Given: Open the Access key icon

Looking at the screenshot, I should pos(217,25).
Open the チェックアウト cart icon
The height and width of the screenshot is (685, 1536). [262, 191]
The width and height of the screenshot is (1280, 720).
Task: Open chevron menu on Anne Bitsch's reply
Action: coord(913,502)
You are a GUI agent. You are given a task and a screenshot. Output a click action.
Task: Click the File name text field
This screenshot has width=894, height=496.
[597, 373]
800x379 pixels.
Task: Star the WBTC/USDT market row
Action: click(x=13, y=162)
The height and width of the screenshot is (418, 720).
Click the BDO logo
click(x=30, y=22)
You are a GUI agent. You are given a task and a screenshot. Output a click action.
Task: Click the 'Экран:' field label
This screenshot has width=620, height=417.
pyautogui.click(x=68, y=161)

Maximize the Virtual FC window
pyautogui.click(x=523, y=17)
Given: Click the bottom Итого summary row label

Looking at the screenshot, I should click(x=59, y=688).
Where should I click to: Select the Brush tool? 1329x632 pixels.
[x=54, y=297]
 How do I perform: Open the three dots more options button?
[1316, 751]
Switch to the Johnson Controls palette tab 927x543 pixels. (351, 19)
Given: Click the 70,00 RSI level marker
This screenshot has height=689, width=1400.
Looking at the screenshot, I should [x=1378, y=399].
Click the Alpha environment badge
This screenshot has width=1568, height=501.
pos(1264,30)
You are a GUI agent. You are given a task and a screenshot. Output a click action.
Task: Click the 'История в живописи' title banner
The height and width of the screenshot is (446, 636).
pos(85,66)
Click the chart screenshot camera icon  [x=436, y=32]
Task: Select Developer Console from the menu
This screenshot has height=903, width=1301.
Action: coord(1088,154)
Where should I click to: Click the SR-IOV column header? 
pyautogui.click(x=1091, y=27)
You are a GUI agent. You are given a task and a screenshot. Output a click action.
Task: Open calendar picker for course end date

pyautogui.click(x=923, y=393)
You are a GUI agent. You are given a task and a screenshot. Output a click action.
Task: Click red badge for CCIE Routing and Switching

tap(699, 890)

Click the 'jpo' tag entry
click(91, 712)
━━━━━━━━━━
PROBLEM DESCRIPTION -
For the material above, the answer must be only the number of lines holding the word "field".

EXERCISE ANSWER -
2